▶ [Task prompt]: Across all the entries below, count each line that holds "triangle" and report the figure only.

▶ [Given information]:
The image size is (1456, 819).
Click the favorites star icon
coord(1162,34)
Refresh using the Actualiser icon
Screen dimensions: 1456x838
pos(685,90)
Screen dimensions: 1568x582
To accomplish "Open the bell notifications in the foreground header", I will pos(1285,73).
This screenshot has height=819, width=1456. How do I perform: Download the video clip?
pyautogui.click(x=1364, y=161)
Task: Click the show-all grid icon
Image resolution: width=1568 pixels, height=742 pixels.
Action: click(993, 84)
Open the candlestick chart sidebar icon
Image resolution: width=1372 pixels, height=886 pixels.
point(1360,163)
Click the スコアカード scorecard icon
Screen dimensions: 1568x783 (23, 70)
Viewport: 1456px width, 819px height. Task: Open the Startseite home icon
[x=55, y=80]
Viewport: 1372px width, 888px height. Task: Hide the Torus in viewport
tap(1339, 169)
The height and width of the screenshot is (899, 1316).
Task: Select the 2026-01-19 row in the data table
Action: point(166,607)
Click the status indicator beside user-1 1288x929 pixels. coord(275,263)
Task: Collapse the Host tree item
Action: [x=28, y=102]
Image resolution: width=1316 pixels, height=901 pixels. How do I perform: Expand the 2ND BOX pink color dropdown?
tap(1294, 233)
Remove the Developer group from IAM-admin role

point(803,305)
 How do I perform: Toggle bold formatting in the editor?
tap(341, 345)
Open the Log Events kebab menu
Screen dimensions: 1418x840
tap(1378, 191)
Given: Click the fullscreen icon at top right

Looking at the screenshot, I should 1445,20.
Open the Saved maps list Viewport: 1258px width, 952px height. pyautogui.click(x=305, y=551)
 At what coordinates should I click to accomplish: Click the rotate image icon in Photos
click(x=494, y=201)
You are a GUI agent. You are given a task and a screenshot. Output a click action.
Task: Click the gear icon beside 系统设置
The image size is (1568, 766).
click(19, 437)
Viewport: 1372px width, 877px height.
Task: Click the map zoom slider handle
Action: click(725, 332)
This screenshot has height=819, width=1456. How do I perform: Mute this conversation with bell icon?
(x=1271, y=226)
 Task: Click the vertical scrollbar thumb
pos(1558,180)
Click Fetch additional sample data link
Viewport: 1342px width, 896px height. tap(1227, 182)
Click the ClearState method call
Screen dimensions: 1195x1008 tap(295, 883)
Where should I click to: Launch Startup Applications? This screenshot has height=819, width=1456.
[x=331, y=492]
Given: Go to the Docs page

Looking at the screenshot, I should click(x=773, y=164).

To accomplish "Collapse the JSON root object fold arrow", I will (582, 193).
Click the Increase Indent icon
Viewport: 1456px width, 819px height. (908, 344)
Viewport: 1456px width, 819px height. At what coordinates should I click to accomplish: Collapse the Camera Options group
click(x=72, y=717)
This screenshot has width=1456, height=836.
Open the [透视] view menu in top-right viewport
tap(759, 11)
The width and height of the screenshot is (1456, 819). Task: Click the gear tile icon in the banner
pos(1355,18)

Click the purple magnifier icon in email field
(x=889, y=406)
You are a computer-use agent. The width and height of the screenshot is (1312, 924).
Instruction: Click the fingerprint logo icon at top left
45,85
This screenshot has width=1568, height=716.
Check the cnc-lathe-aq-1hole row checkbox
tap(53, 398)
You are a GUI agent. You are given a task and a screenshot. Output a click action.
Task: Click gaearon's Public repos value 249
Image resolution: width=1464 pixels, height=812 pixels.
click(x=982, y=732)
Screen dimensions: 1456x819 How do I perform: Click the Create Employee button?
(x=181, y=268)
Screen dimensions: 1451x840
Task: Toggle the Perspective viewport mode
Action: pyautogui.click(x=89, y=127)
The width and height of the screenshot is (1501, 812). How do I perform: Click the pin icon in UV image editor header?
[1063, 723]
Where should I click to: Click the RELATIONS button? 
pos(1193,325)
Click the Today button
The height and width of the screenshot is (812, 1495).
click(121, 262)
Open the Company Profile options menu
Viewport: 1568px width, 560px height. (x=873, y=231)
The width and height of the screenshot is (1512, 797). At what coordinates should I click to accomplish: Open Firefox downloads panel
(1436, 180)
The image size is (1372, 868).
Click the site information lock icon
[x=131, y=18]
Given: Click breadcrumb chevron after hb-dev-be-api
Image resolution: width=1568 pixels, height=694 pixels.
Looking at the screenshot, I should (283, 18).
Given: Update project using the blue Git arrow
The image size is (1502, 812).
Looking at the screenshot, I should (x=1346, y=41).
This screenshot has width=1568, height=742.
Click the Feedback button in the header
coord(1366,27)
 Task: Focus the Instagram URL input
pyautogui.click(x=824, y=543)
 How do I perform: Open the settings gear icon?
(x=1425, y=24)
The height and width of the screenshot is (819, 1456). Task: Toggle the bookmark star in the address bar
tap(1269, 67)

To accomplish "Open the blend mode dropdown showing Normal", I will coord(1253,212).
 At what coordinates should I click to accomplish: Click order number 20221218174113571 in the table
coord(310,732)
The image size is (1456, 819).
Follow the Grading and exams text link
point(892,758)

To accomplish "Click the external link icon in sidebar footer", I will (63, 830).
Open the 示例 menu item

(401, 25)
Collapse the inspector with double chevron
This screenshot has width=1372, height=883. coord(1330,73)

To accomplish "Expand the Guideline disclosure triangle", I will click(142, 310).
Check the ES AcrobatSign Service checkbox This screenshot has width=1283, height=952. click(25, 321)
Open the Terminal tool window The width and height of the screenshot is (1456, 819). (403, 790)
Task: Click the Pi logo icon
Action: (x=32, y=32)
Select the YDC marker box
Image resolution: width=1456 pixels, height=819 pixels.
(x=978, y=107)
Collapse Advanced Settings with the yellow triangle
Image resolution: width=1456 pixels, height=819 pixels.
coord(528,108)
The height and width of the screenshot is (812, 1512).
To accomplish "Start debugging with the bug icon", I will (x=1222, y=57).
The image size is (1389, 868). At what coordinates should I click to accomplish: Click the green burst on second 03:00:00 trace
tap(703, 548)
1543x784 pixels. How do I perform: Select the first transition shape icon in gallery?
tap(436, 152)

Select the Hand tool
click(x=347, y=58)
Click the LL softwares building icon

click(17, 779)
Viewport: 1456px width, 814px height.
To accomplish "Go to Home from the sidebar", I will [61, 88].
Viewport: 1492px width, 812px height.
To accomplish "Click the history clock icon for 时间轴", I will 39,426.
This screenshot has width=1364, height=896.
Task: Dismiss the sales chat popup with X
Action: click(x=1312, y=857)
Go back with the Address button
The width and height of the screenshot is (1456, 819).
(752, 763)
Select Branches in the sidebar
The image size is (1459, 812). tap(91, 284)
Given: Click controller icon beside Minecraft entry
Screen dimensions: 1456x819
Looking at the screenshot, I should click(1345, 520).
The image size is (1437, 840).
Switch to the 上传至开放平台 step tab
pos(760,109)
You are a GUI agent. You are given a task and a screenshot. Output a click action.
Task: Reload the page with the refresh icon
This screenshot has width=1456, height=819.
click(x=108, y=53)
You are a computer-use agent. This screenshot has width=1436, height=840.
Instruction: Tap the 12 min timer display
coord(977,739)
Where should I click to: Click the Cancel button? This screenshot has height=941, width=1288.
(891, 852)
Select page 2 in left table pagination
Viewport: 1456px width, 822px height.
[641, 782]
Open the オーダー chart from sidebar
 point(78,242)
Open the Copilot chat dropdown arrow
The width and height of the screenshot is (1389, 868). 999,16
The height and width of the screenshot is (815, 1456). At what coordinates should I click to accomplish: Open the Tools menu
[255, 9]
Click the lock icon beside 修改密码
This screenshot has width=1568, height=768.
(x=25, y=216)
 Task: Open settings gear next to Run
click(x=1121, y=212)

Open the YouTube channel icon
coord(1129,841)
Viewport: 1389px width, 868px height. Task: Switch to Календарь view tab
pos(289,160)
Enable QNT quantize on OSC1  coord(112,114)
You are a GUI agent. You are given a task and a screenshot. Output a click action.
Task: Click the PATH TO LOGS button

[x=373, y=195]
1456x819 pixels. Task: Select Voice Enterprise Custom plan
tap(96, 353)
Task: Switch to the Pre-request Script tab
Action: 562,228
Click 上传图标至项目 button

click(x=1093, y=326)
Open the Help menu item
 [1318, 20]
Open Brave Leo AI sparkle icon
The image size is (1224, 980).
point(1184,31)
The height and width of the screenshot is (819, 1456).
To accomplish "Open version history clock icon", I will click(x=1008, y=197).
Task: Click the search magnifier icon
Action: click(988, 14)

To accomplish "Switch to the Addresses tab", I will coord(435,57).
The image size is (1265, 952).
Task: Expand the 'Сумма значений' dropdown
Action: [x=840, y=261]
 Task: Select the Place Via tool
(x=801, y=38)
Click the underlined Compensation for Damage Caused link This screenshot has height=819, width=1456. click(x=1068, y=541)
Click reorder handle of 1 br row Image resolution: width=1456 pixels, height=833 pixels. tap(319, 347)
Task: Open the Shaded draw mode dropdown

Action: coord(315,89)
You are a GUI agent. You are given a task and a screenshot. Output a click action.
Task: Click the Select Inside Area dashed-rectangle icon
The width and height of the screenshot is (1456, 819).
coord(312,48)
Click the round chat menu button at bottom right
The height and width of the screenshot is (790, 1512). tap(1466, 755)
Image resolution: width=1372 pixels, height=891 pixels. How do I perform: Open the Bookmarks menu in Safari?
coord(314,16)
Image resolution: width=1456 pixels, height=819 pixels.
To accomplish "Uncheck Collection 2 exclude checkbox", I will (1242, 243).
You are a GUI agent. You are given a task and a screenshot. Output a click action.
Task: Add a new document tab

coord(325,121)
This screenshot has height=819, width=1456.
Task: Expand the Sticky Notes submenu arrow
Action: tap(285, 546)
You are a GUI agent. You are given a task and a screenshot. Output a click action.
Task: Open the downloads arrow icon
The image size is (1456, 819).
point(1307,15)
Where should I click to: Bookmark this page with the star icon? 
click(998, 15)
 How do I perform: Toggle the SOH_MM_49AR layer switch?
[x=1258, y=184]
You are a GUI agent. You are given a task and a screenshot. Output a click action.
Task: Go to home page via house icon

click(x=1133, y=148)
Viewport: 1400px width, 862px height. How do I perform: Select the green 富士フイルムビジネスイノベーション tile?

▶ [Solution for this problem]: 2